Our UK Rail Division has exceeded its year-to-date profit target. Poor Network Rail operational performance has contributed to lower than forecast passenger revenue from our rail businesses but income received from Network Rail in respect of that operational performance has helped offset that. Cost savings have also helped offset the lower than forecast revenue. However, as expected, profit declined year-on-year, with South West Trains and Virgin Trains East Coast both seeing notably reduced profitability, reflecting passenger revenue growth being insufficient to cover the combination of increased premia payments to Government and movements in operating costs.

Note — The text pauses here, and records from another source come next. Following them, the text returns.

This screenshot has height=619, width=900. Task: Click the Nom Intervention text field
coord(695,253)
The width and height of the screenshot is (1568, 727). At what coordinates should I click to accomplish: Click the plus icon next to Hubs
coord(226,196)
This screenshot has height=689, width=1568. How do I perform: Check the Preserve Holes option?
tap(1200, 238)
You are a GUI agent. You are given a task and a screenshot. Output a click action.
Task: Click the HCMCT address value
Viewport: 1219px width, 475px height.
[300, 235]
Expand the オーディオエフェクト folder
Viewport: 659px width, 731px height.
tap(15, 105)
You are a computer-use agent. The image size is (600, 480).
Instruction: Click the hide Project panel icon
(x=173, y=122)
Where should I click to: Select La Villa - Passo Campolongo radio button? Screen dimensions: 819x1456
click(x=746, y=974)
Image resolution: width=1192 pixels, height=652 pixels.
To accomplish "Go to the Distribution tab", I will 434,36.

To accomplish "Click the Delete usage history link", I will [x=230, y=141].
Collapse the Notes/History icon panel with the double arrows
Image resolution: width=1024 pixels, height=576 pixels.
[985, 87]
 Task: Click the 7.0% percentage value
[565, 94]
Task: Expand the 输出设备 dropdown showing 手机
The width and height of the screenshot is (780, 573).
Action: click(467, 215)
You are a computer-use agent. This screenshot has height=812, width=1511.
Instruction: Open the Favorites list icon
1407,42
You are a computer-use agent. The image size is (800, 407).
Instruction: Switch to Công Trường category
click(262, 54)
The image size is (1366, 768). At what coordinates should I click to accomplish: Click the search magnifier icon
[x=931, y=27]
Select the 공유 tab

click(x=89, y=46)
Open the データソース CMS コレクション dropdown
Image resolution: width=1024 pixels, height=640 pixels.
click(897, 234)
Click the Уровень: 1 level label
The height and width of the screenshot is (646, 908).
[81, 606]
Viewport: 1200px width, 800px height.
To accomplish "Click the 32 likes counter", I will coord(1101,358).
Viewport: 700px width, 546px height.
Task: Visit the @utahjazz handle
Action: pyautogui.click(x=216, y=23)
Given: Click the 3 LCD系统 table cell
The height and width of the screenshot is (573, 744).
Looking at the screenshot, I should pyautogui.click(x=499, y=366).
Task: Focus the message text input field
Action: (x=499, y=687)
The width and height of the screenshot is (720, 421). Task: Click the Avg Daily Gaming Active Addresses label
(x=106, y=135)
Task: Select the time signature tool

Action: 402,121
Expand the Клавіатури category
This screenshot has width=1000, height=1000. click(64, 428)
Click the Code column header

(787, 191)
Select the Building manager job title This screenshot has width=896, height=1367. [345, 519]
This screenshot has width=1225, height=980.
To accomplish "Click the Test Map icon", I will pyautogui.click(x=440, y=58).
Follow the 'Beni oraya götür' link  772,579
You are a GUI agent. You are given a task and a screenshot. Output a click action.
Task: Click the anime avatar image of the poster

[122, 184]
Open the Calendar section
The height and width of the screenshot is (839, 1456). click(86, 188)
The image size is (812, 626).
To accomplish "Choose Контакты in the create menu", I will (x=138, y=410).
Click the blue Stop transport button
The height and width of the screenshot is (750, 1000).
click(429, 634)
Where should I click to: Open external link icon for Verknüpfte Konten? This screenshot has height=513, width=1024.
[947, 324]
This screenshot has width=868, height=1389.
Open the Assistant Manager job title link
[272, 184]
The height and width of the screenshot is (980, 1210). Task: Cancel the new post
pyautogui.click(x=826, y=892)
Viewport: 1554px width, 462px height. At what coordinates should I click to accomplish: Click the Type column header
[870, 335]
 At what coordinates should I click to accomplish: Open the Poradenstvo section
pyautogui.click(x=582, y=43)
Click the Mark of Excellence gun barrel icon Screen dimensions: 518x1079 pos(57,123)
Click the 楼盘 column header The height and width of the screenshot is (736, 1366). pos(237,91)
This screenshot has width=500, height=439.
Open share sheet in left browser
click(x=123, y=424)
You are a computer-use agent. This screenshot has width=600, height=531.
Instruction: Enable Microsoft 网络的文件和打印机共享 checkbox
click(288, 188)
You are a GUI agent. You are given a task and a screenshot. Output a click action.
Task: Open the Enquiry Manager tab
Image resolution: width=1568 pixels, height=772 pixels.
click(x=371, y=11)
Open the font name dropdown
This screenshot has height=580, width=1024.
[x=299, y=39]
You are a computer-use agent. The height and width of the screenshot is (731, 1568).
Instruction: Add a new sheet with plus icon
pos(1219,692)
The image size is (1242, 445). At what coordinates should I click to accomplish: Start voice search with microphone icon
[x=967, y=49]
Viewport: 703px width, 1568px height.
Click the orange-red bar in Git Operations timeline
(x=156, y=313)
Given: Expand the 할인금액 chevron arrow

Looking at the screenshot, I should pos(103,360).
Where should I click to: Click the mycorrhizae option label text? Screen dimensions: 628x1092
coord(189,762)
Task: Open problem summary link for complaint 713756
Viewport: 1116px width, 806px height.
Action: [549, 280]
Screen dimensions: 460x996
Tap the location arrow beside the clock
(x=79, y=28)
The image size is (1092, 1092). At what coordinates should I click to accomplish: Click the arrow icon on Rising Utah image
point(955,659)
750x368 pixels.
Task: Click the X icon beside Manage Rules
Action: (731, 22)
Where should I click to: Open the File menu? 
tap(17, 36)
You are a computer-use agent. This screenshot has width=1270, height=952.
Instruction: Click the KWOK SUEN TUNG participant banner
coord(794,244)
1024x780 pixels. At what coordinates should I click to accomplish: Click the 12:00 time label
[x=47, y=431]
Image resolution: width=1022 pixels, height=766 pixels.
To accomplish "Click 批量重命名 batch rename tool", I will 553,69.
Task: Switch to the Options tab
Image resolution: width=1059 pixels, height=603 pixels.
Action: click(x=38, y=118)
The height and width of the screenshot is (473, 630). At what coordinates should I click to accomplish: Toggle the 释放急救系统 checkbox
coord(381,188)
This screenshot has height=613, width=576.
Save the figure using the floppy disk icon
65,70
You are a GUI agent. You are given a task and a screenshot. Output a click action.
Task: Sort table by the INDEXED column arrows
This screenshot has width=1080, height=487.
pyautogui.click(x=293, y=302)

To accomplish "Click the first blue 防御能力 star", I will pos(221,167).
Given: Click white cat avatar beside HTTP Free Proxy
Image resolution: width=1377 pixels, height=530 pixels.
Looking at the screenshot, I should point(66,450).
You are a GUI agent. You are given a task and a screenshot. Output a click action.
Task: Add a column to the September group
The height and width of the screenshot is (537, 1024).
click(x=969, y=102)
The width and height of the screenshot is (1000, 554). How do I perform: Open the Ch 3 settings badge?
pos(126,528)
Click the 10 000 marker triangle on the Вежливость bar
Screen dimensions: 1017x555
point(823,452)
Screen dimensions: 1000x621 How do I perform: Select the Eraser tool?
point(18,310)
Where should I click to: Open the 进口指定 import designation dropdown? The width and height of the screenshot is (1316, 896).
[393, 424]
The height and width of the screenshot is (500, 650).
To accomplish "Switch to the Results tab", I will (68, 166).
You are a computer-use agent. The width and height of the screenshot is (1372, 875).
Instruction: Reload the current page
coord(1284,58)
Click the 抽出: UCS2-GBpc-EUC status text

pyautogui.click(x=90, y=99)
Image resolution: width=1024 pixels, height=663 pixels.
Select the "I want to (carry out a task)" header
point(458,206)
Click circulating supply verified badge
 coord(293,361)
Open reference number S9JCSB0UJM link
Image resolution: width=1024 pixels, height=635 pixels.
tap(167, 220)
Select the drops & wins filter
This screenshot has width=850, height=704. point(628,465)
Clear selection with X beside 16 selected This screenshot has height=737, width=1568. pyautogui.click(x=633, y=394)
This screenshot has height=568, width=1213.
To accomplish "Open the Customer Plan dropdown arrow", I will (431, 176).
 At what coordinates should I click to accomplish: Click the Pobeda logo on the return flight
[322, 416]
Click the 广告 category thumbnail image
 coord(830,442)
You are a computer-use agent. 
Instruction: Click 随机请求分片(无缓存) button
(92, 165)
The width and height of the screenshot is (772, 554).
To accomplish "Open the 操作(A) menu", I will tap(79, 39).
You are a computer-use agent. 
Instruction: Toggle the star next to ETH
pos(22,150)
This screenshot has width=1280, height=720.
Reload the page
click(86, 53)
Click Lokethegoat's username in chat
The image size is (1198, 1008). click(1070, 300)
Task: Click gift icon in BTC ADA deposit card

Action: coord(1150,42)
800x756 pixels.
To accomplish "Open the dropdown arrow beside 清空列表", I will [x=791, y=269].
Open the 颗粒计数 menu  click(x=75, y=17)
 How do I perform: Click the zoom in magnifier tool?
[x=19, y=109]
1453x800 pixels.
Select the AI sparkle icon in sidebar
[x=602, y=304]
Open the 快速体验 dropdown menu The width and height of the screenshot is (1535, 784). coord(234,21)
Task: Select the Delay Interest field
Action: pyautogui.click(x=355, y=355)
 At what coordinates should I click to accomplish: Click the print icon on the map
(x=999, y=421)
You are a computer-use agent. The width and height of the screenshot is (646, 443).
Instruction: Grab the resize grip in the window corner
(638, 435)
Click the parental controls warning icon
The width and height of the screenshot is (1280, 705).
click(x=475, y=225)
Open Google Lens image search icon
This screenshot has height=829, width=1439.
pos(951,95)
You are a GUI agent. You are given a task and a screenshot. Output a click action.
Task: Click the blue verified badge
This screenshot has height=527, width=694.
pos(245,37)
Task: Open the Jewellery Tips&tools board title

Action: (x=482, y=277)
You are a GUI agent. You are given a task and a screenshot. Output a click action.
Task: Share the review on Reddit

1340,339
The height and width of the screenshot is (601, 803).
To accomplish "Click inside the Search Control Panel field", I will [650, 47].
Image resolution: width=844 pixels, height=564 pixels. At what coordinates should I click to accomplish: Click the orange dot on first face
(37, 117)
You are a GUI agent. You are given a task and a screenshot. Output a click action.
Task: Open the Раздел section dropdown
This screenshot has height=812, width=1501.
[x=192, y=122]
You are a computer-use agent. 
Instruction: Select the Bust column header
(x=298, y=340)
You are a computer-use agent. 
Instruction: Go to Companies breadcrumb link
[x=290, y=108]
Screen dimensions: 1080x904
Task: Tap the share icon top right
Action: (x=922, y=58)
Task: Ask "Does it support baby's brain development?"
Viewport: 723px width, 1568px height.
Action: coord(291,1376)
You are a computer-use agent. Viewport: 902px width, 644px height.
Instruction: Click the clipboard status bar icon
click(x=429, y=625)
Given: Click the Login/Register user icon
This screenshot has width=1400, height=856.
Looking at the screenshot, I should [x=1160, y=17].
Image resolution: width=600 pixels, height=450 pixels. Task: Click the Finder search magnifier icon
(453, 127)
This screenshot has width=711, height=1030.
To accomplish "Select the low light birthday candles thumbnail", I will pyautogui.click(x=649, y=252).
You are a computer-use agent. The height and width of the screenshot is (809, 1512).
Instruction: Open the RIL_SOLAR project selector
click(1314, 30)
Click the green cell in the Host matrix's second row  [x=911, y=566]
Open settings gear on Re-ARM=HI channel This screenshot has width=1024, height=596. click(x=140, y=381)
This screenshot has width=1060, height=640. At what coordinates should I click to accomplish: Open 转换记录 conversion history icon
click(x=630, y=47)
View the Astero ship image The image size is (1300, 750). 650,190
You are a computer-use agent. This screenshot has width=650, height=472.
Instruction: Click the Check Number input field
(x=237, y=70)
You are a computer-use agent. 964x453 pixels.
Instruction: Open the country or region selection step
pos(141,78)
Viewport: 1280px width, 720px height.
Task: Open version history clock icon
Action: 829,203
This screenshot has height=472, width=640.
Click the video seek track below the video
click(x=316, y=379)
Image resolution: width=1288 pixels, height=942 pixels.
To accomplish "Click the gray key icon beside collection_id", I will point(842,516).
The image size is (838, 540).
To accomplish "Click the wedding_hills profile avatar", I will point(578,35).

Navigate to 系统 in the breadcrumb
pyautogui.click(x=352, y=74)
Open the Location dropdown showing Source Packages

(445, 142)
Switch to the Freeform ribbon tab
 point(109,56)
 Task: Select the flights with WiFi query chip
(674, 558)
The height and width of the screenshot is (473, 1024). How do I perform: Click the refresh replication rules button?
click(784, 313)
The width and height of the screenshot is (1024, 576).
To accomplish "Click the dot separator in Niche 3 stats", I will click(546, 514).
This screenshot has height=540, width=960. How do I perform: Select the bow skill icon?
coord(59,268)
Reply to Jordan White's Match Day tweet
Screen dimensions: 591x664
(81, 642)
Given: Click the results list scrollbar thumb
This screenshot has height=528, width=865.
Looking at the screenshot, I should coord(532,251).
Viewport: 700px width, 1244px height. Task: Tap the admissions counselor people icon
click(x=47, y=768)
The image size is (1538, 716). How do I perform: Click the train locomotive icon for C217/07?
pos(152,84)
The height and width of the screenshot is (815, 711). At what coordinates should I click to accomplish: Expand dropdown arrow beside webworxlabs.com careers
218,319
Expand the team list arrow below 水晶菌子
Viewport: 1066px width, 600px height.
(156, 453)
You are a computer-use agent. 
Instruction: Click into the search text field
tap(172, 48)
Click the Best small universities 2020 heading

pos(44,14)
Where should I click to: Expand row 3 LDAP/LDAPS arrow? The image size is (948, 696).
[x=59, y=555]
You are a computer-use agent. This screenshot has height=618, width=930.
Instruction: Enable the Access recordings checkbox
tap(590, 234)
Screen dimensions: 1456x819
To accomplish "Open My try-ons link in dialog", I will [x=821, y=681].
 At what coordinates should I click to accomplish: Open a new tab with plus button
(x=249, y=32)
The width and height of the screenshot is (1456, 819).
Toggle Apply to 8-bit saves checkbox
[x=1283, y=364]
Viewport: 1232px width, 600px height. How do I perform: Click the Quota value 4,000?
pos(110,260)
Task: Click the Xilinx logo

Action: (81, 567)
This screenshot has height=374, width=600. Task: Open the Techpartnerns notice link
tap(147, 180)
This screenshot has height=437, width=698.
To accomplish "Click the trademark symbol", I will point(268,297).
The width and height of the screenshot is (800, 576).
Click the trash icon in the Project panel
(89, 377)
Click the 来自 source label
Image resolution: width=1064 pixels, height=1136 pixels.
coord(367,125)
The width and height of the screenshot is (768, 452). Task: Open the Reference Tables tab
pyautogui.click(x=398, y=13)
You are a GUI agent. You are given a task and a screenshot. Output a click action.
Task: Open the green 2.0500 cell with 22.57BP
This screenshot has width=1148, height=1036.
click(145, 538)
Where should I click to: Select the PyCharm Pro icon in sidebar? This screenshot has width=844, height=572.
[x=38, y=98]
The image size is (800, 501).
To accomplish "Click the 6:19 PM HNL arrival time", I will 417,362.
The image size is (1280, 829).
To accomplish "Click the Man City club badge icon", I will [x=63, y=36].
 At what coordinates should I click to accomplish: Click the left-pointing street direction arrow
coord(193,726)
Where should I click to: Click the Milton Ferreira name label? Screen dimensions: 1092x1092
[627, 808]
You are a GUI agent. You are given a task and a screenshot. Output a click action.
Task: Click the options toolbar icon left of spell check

Revenue growth across the UK rail industry has slowed over the last year. Revenue growth in our own UK Rail Division was 0.8% in the first half of the financial year. We estimate that underlying revenue growth was around 2% after normalising for differences in the timing of events between years and for one-off revenue effects. We further estimate that normalised passenger revenue growth for the UK Rail sector was also around 2%. As previously highlighted, we believe the reduced rate of growth reflects a number of factors including the following:

-- As explained above, we have experienced poor Network Rail operating performance in our UK Rail businesses, although performance has varied across the rail network, with Virgin Rail Group's West Coast franchise, for example, seeing notable improvements in Network Rail performance.

-- We have seen increased car competition, with a significant increase in fuel purchases for cars since fuel prices became permanently lower in the eyes of consumers. The impact of lower fuel prices on demand for rail travel was not immediate but we have now seen an effect.

   --      Competition from airlines has also increased in light of lower fuel prices. 

-- UK GDP growth has slowed. There is evidence of weakening consumer and business confidence, and we see continuing uncertainty among consumers and businesses in the context of the UK's decision to leave the European Union.

-- Price increases in January 2016 were lower than for some years, reflecting low inflation and a Government policy decision to cap increases on regulated fares at inflation (with reference to the Retail Prices Index).

-- Other factors such as increased terrorism concerns and poor weather have had some impact on revenue but to a lesser extent than the factors summarised above.

We are, however, able to draw on our 20 years' experience of the UK franchised rail market in delivering customer improvements, taxpayer value and profitable businesses. We are taking steps to mitigate the effects of lower revenue growth, focusing on cost control, as well as additional initiatives to grow revenue. We also continue to work constructively with the Department for Transport and other industry partners to meet our obligations, manage contract changes and ensure the continued stability and growth of our rail businesses.

East Midlands Trains

In September 2015, the Group agreed a new East Midlands Trains franchise with the Department for Transport, which commenced on 18 October 2015 and is scheduled to run until 4 March 2018. The Department for Transport has the option to extend the contract by up to one year on commercial terms that have been agreed and has already indicated its intention to extend the franchise to July 2018. East Midlands Trains remains Britain's most punctual long-distance train operator and has once again been rated the best train operator for customer satisfaction in the most recent Institute of Customer Service UK index. Passengers are benefitting from previously announced investment of around GBP13m under the current franchise. In addition, Network Rail is progressing with a GBP48m investment in East Nottinghamshire's railway with modern digital signalling upgrades nearing completion. This piece of work will support improved reliability for our trains running through Nottinghamshire. Looking ahead, East Midlands Trains recently published a report using input from local stakeholders to outline the need for new trains, extra carriages and other measures to continue driving faster economic growth for the region. The Government recently issued a prospectus for the next East Midlands franchise which is due to start in 2018.

South West Trains

The UK Government has now formally extended our South West Trains franchise until August 2017.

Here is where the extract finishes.